Mostafa K El Awady¹ , Noha G Badr El Din¹ , Wael T El Garf¹ , Samar S Youssef¹ , Moataza H Omran¹ , Jasmin El Abd¹ and Said A Goueli²^,3

¹Department of Biomedical Technology, National Research Center, Dokki

²Research and Development, Promega Corp., University of Wisconsin, Madison, USA

³Department of Pathology and Laboratory Medicine, University of Wisconsin, Madison, USA

author email corresponding author email

Cancer Cell International 2006, 6:18doi:10.1186/1475-2867-6-18


Published:	27 June 2006

Abstract

Background

Hepatitis C (HCV) viral infection is a serious medical problem in Egypt and it has a devastating impact on the Egyptian economy.
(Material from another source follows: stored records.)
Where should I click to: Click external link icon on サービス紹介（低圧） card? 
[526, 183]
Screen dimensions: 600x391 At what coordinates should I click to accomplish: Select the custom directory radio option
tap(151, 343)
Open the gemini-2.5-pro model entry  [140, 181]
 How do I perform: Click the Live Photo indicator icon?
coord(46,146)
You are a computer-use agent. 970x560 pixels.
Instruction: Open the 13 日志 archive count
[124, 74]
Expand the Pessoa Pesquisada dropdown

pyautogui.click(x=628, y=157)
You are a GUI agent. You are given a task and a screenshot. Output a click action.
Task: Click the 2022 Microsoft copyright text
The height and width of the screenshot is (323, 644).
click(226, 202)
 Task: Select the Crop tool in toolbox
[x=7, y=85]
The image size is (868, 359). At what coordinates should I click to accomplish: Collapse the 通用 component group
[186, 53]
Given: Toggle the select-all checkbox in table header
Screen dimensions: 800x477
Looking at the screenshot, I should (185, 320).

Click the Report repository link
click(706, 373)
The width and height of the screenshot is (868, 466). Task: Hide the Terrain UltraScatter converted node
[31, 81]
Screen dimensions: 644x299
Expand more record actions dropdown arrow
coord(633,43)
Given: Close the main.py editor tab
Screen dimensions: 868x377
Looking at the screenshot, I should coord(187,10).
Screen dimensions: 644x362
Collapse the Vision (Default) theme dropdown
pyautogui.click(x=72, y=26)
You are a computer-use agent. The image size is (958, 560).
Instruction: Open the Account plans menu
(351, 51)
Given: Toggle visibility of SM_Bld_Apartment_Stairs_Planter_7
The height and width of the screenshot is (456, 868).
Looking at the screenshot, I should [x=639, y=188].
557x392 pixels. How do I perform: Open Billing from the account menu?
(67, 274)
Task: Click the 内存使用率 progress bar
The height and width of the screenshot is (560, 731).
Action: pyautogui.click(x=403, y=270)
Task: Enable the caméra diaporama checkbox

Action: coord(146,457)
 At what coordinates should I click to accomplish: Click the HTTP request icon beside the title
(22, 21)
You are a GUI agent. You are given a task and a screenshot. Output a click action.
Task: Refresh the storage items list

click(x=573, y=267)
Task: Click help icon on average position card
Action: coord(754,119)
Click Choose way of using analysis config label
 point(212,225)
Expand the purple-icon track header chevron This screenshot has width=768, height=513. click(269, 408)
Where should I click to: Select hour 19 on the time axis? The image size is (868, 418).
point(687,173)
It is estimated that over 15% of Egyptians are infected by the virus and thus finding a cure for this disease is of utmost importance. Current therapies for hepatitis C virus (HCV) genotype 4 with interferon/ribavirin have not been successful and thus the development of alternative therapy for this genotype is disparately needed.

Results

Although previous studies utilizing viral subgenomic or full cDNA fragments linked to reporter genes transfected into adhered cells or in a cell free system showed promise, demonstration of efficient viral replication was lacking. Thus, we utilized HepG2 cells infected with native HCV RNA genomes in a replication competent system and used antisense phosphorothioate Oligonucleotides (S-ODN) against stem loop IIId and the AUG translation start site of the viral polyprotein precursor to monitor viral replication. We were able to show complete arrest of intracellular replication of HCV-4 at 1 uM S-ODN, thus providing a proof of concept for the potential antiviral activity of S-ODN on native genomic replication of HCV genotype 4.

Conclusion

We have successfully demonstrated that by using two S-ODNs [(S-ODN1 (nt 326–348) and S-ODN-2 (nt 264–282)], we were able to completely inhibit viral replication in culture, thus confirming earlier reports on subgenomic constructs and suggesting a potential therapeutic value in HCV type 4.